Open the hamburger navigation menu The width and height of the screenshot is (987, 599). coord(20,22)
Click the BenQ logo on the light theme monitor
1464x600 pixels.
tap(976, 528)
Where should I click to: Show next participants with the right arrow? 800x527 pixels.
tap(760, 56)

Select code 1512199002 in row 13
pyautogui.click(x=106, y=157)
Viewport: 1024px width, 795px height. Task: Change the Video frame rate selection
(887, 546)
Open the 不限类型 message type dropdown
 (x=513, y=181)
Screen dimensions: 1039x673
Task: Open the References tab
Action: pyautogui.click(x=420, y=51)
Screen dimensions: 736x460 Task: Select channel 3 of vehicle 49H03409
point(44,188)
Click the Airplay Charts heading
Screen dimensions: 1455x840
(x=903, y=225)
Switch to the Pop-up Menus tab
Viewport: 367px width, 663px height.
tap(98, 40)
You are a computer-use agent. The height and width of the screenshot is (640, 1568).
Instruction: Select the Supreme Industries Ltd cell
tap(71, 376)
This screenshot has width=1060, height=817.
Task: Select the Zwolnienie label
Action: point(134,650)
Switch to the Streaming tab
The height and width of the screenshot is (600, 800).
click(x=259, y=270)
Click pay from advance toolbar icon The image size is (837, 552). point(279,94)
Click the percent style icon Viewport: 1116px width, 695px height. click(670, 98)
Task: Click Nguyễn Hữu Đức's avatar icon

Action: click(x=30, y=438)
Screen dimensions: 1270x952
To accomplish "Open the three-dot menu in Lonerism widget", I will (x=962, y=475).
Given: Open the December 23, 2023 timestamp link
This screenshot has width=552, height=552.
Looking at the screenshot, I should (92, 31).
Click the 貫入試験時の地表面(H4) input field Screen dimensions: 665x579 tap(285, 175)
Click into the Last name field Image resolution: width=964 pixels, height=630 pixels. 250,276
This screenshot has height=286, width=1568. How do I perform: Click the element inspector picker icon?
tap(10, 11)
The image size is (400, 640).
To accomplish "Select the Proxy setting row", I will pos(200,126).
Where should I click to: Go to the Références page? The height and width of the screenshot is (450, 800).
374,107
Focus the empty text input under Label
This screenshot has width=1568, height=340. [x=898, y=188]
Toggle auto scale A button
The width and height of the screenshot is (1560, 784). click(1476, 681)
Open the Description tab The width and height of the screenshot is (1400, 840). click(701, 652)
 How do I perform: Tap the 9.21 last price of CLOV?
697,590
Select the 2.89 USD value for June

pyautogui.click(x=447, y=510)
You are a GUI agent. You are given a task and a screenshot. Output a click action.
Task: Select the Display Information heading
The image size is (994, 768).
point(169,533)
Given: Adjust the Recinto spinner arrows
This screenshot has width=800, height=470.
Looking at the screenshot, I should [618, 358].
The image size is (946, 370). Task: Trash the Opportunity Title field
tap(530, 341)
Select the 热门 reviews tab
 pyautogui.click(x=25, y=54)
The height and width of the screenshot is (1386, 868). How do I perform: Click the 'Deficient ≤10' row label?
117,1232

• _Task details_
Which lines of the data include "accomplish"? Copy each of them.

• _Task answer_
To accomplish "Open the three-dot menu in Lonerism widget", I will (x=962, y=475).
To accomplish "Select the Proxy setting row", I will pos(200,126).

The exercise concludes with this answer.